• [WHAT YOU WILL DO]
Restate word for word the line with "Refresh the Get" and all lines after it; please stop only at the end of the listing below.

:: MATERIAL FOR THIS EXERCISE ::

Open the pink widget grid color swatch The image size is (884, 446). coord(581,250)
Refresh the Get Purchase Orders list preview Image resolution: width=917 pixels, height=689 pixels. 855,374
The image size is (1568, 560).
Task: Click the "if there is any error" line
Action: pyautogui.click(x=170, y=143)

:::

• [YOUR SOLUTION]
Refresh the Get Purchase Orders list preview Image resolution: width=917 pixels, height=689 pixels. 855,374
The image size is (1568, 560).
Task: Click the "if there is any error" line
Action: pyautogui.click(x=170, y=143)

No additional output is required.